■ **Working data**
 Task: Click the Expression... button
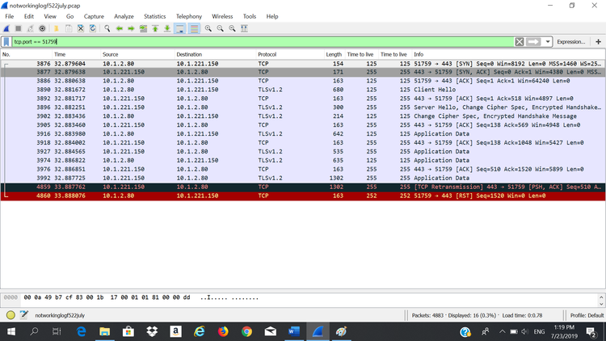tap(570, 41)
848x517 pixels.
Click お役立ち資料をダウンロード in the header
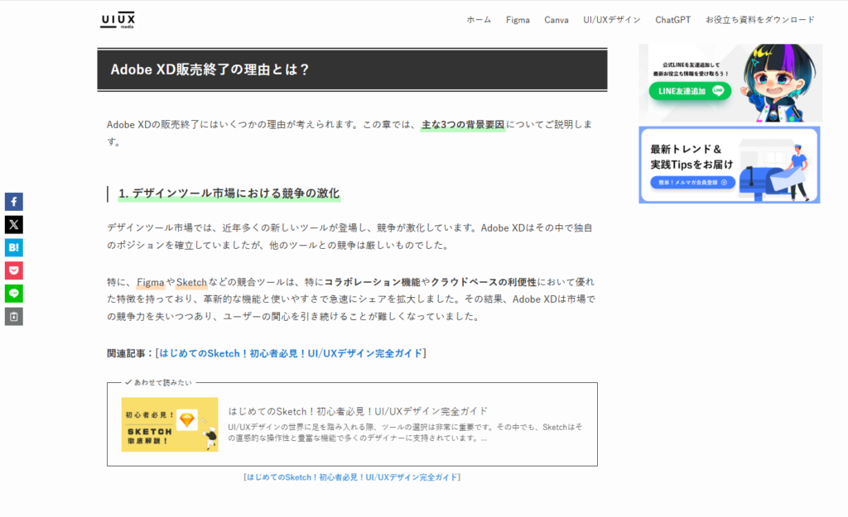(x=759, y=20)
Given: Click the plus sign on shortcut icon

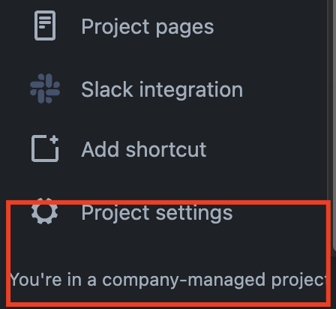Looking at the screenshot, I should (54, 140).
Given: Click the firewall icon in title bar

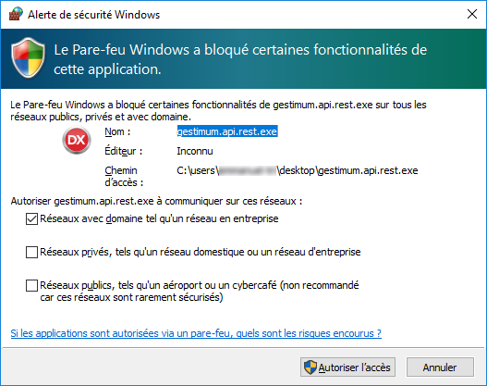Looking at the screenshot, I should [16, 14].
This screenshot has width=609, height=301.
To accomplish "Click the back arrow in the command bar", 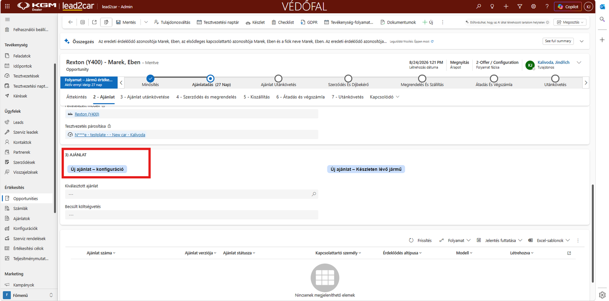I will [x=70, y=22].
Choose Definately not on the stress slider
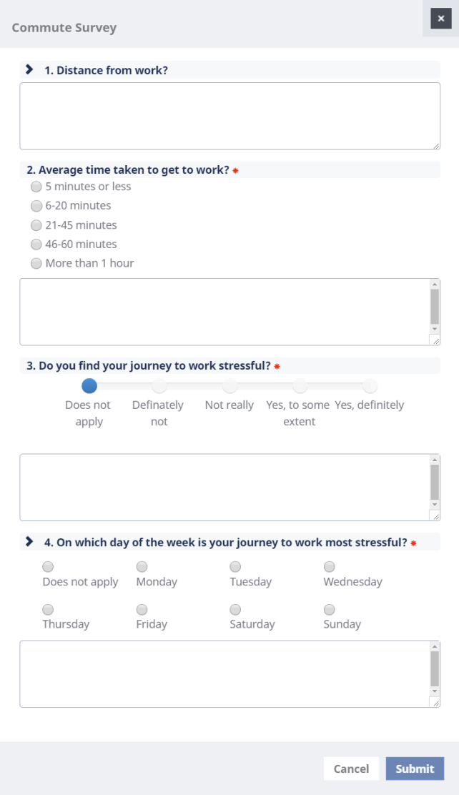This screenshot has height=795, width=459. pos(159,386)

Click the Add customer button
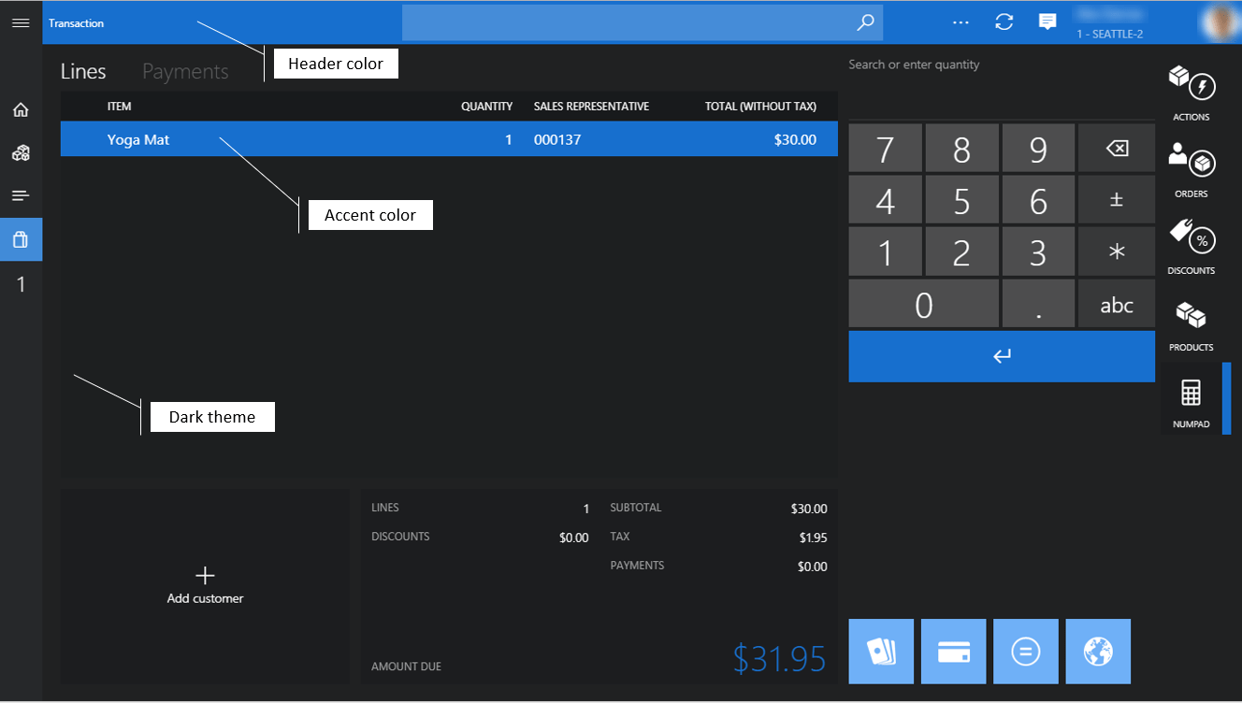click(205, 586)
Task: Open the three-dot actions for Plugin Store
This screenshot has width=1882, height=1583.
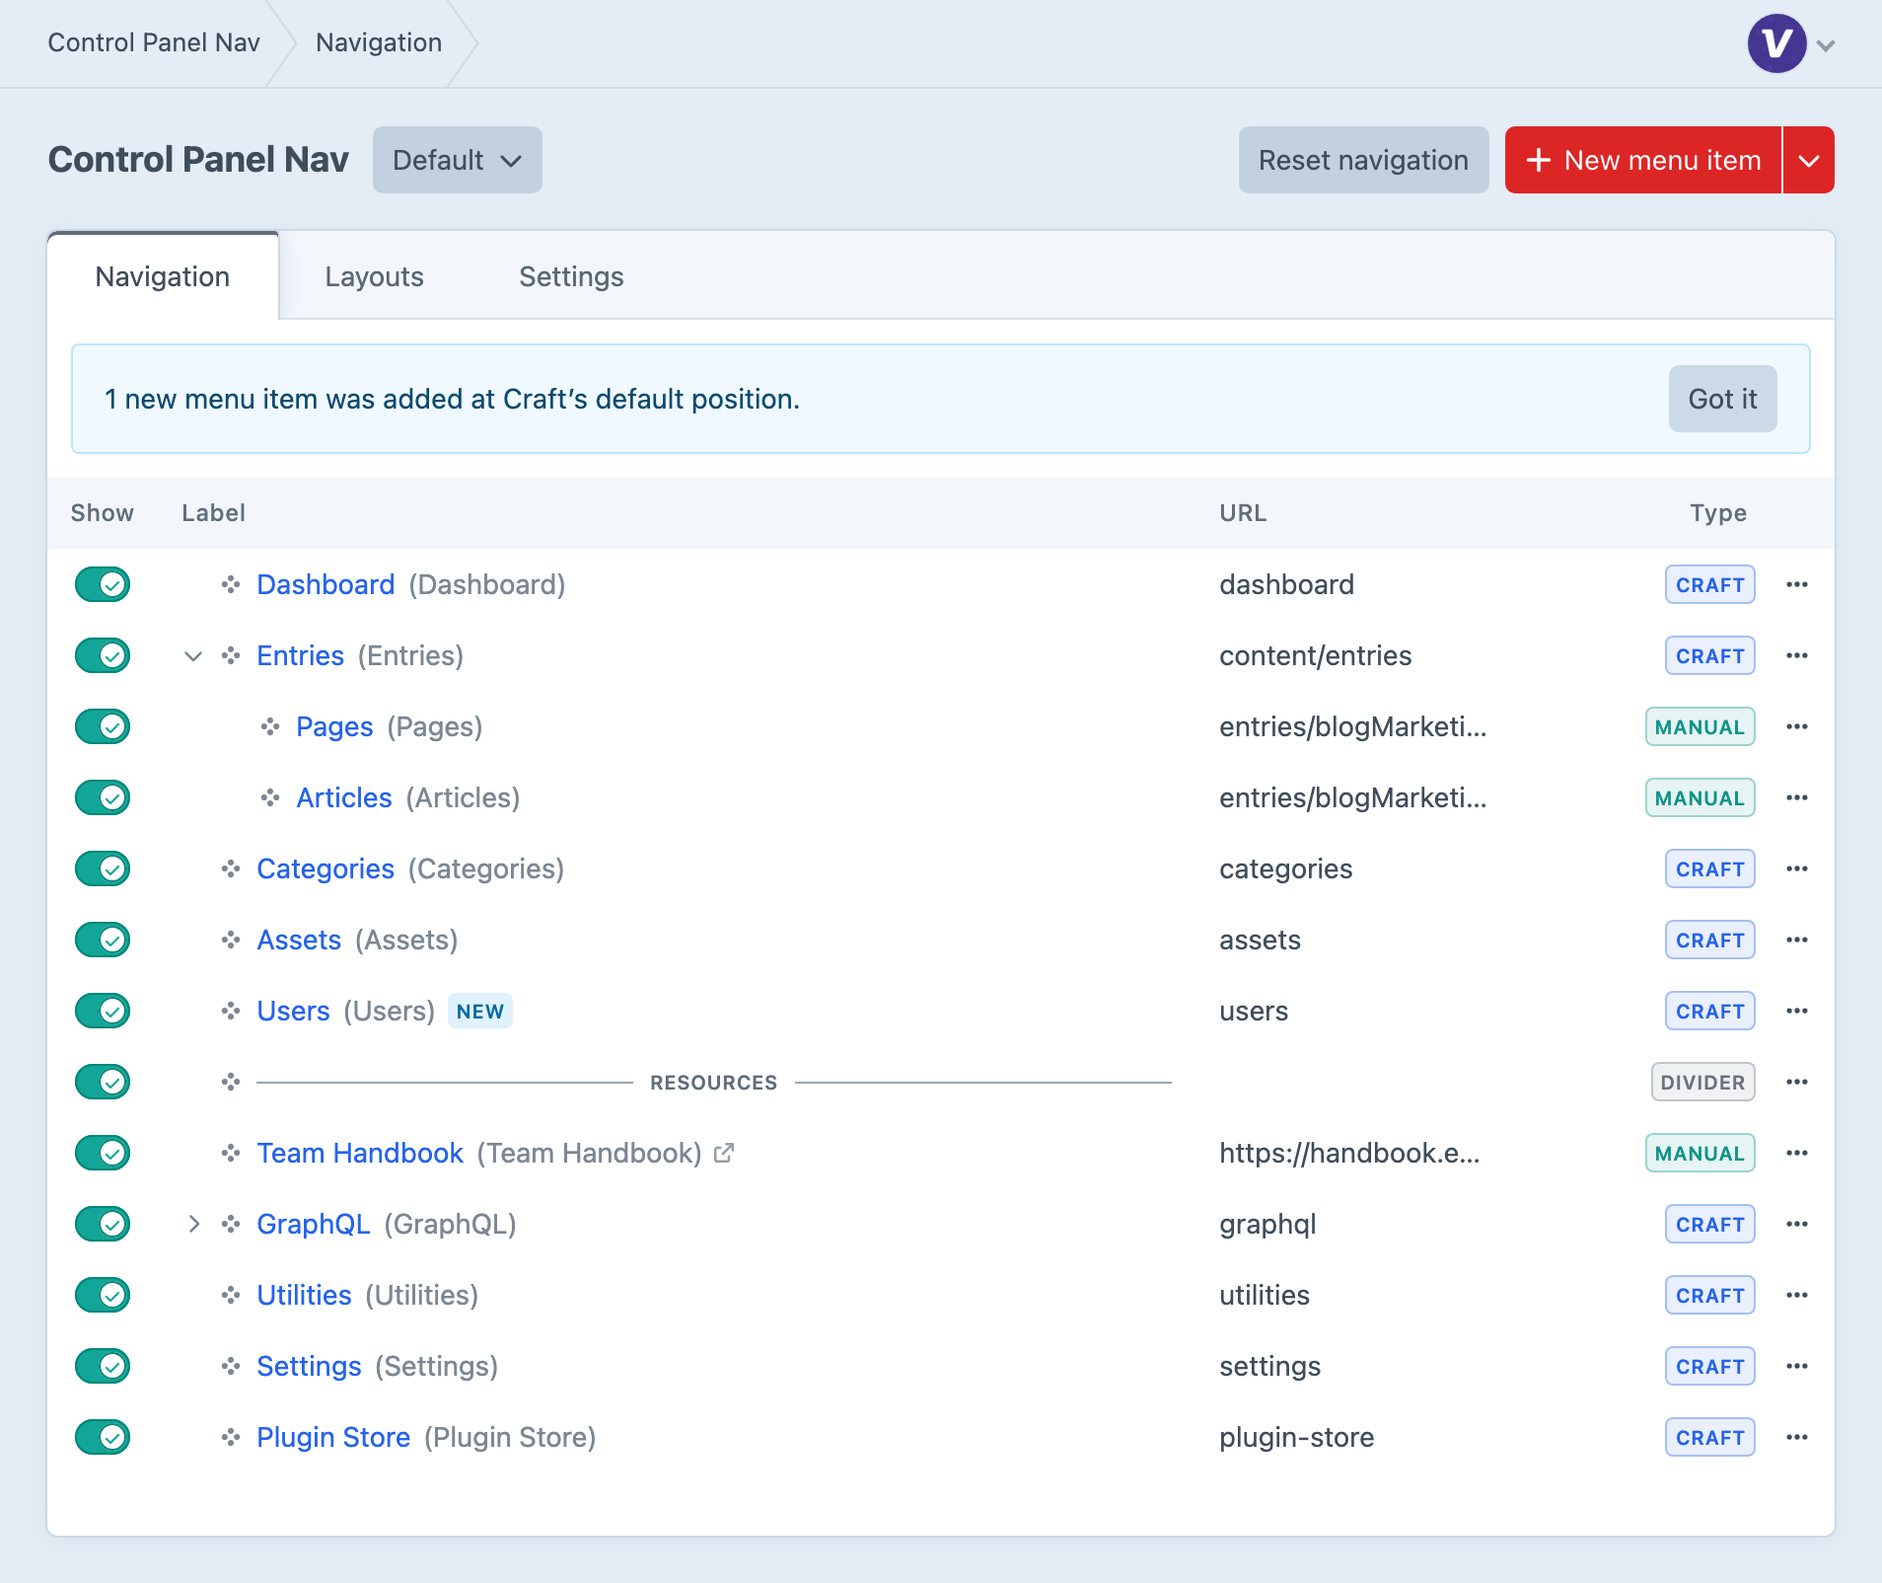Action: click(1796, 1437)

■ **Task to complete**
After locating the line with "Click the Add customer button" in the listing above, transcribe it and every line after it to the last, exactly, with no pictures.

■ **Exercise answer**
Click the Add customer button
click(205, 586)
Task: Open the three-dot actions for Plugin Store
This screenshot has width=1882, height=1583.
Action: click(1796, 1437)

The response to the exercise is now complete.